The 5 Edge Cases That Break Image Generation APIs (Found in Production, Tested in Code)

Summary

Case 1: Partial Batch Failure → Proportional Charge
Case 2: SVG Injection → Sanitize, Don’t Reject
Cases 3 and 4: Credits — Before and After
Case 5: Rate Limit State Across Sequential Requests
The Result: 90% E2E Coverage

[!note] 📚 Smart Assets Manager Series

Why Storage Abstraction Matters — May 11

Four Backends, One Interface — May 18

The Unified API: Credits and Rate Limiting — April 27

Testing Strategy: Unit vs E2E — April 20

5 Edge Cases That Break Image APIs ← you are here

API Documentation: Swagger + Postman — March 30

The testing strategy post established the principle: unit tests for function logic, E2E tests for integration behavior. This post is about five specific cases where that principle had to be applied — scenarios that look fine in normal usage but surface in production under conditions that are hard to predict and expensive to debug.

None of these are theoretical. Each one represents either a bug caught by the test or a guarantee that the test validates across the full stack.

Case 1: Partial Batch Failure → Proportional Charge

When a user requests 10 image sizes and 3 fail mid-generation, what does the API charge?

The obvious answer — charge for 7 successes, not 10 — requires three services to coordinate correctly: the generator, the storage backend, and the credit service.
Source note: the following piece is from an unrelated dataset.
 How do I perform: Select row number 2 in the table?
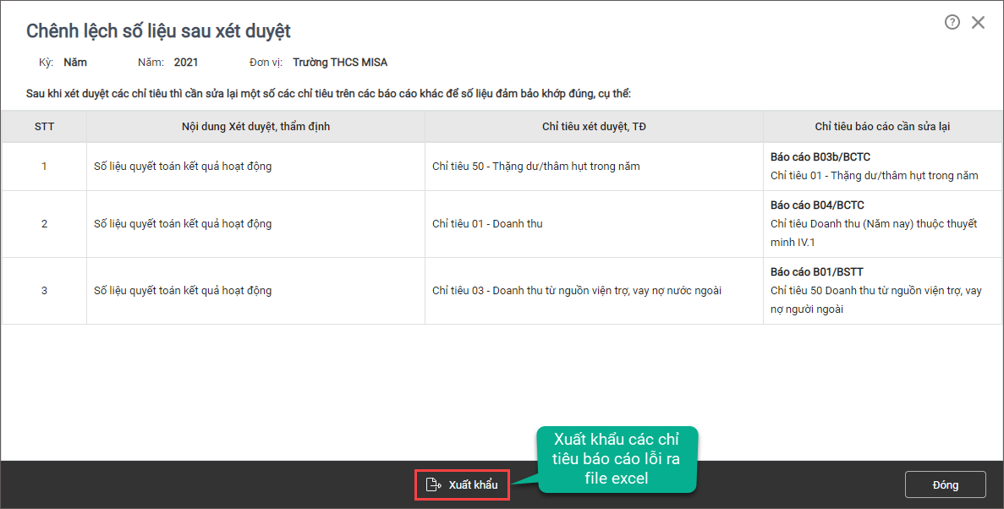click(x=44, y=223)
The generator knows how many images succeeded. The credit service holds the reservation. For the charge to reflect reality, these two pieces of information have to meet in the right place, in the right order.

The initial implementation got this wrong. The credit confirmation ran after the batch loop, using the requested count, not the success count. The logic was in the right place conceptually but reading the wrong variable.

@pytest.mark.asyncio
async def test_partial_failure_proportional_credit_charge(
    async_client, test_user, monkeypatch
):
    call_count = 0

    def mock_generator_with_failures(data, width, height):
        nonlocal call_count
        call_count += 1
        # Fails on attempts 4, 7, and 9 — simulates intermittent generation errors
        if call_count in [4, 7, 9]:
            raise RuntimeError(f"Generation failed for {width}x{height}")
        return b"\x89PNG\r\n\x1a\n"  # Minimal valid PNG header

    monkeypatch.setattr(
        "app.services.generators.SocialCardGenerator.generate",
        mock_generator_with_failures
    )

    response = await async_client.post(
        "/api/v1/deterministic/generate",
        json={
            "type": "social_card",
            "storage": "direct",
            "generate_sizes": True,
            "preset_name": "custom_10",
            "data": {"title": "Test", "brand_color": "#000"},
        },
        headers={"Authorization": f"Bearer {test_user.api_key}"},
    )

    assert response.status_code == 207  # Multi-status: partial success
    data = response.json()
    assert data["success_count"] == 7
    assert data["error_count"] == 3
    # Charge: 0.25 base + 6 additional variants × 0.1 = 0.85
    assert abs(data["credits_used"] - 0.85) < 0.01

The test uses monkeypatch to inject deterministic failures at specific call counts. The assertion on credits_used is the one that caught the bug — when the charge was computed from the requested count, it was always 1.15, not 0.85.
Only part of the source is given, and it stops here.